Die Demokratien können ihr früheres Wohlstandsversprechen nicht mehr einlösen.
Daneben waren und sind Demokratien natürlich zu einem gewissen Teil gelenkt. Man braucht sich nur die Konzentration im privaten Mediensektor anzusehen oder die mit politischen Vertretern durchsetzten Gremien der öffentlich-rechtlichen Rundfunkanstalten. Menschen können nunmal nur (Wahl-)entscheidungen auf der Grundlage des ihnen durch die Medien vermittelten Wissens treffen. Man braucht sich hier nichts vormachen, die Demokratien wurden dadurch auch "stabil" gehalten und der Diskussionskorridor eingeschränkt. Früher konnte man relativ einfach die notwendigen Narritive ("Deutungshoheit") zur Steuerung der Bevölkerung in einflussreichen Medien durchsetzen. In (Neuland-)zeiten von Videoplattformen, sozialen Netzwerken und privaten Blogs kommt aber dieses Instrument zwangsläufig an seine Grenzen. Unmut lässt sich nicht mehr auf handverlesene Leserbriefe reduzieren. In der Konsequenz wird deshalb versucht an dieser Front die bestehenden Freiheitsrechte zurückzubauen. Damit treten die Demokratien aber in Konflikt mit ihrem Freihheitsversprechen - dass vielleicht in dieser Form schon immer eine Illusion war.
Das im Artikel skizzierte Bild vom gewünschten mündigen Bürger ist IMHO auch falsch.

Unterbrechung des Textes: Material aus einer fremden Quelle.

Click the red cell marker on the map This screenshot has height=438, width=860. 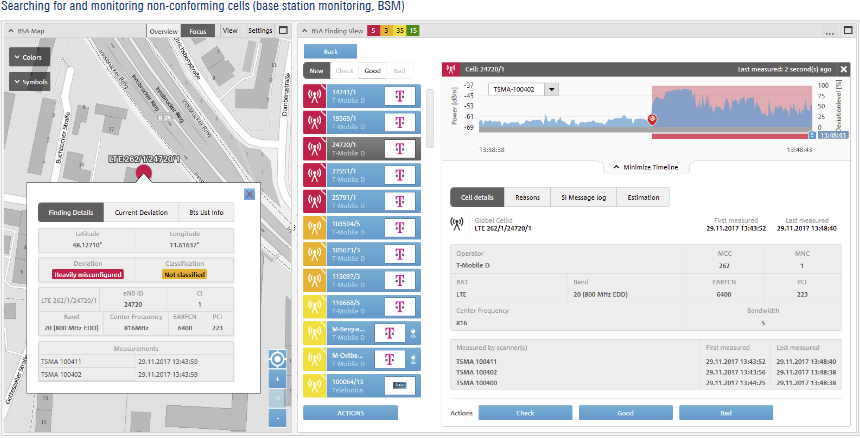pos(144,172)
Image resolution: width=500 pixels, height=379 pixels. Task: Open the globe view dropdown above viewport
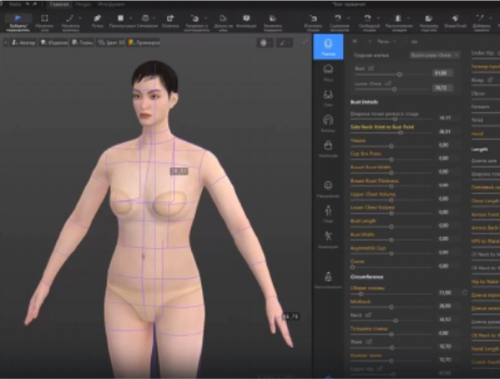(x=265, y=43)
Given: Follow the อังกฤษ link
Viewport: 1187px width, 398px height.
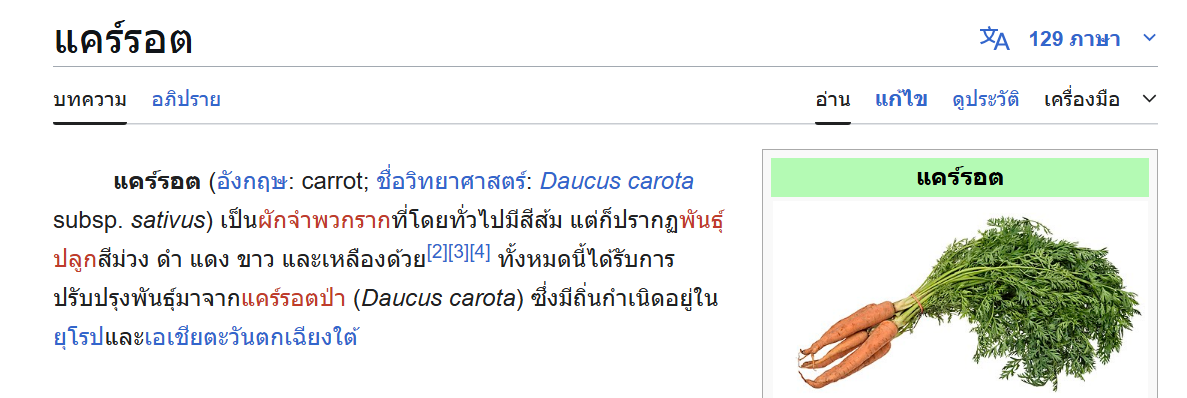Looking at the screenshot, I should (x=252, y=182).
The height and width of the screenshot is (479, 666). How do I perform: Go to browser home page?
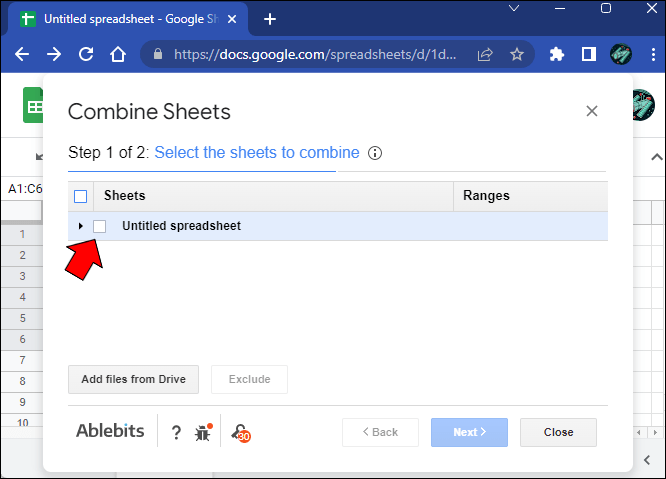[x=118, y=54]
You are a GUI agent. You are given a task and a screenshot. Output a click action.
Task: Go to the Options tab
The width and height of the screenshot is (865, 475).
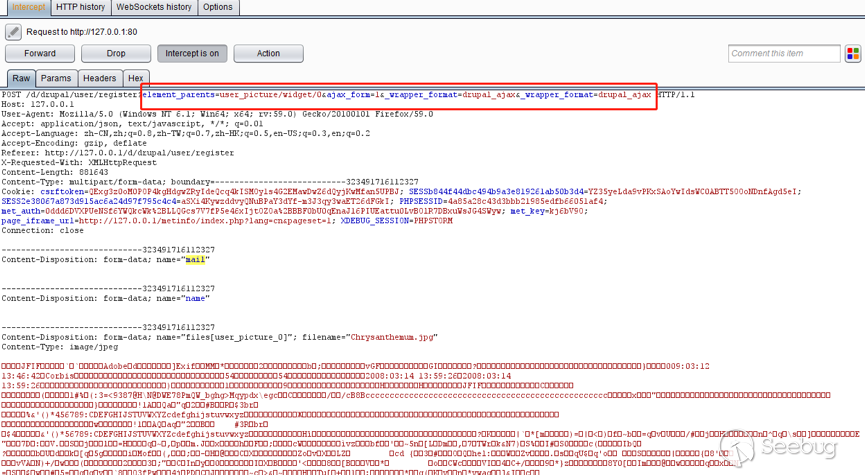click(218, 7)
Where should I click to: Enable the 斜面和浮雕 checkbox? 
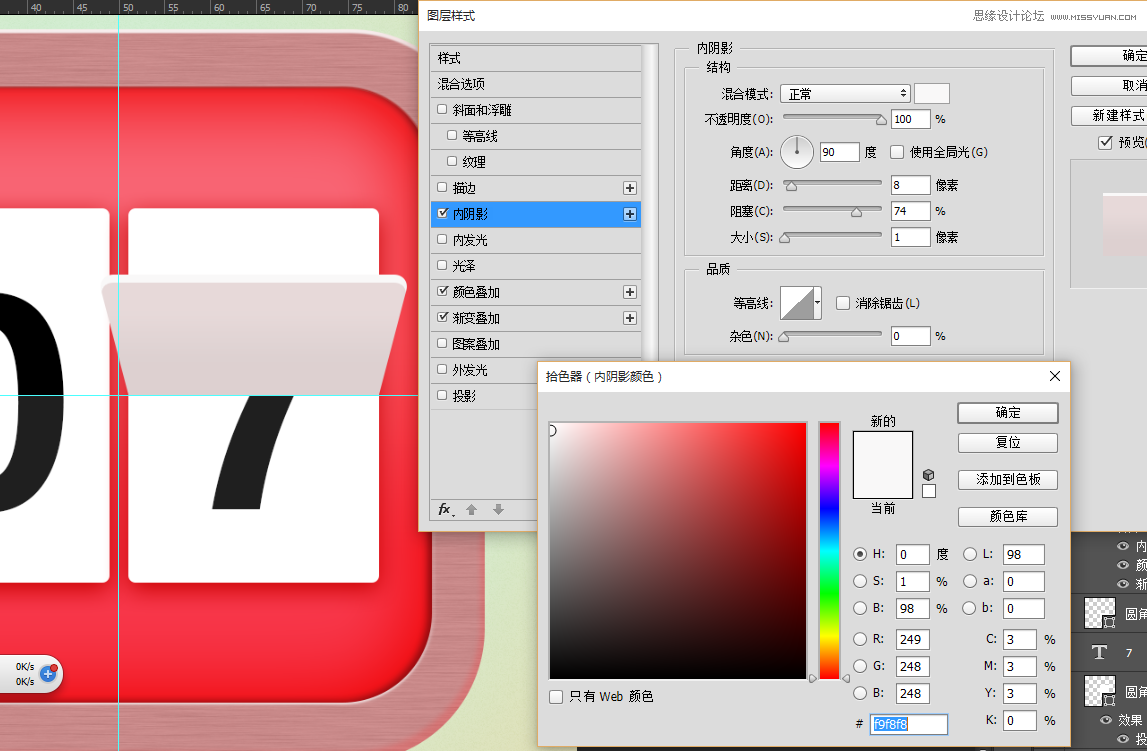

Die "Mündigkeit" des Bürgers ist nur so lange akzeptiert, so lange er sich im Rahmen der bestehenden Ordnung bewegt und diese unterstützt. Demokratie wird auf einen inszinierten Scheinkonflikt zwischen wenigen (parteipolitischen) Alternativen reduziert.
Die inzwischen auftretenden populistischen Bewegungen wachsen auf dem Boden dieser Unzufriedenheit, weil sie (vermeintliche?) Alternativen aufzeigen. In prosperierenden Demokratien hätten sie nie eine Chance gehabt.
In der Tat ist das alles nicht neu. David Engels vergleicht in seinem Buch bestimmte Erscheinungen aus der Endphase der Römischen Republik mit der Situation im heutigen Europa. Natürlich ist das Buch umstritten und natürlich ist so ein Vergleich immer gefährlich. Trotzdem ist es interessant, dass der damalige Streit zwischen Popularen und Optimaten nicht wirklich im "Sieg" einer Seite mündete sondern im Ende der Republik.
Sogesehen hat der Autor mit der These von den Autokratien immerhin recht - dieser Weg steht uns auch bevor.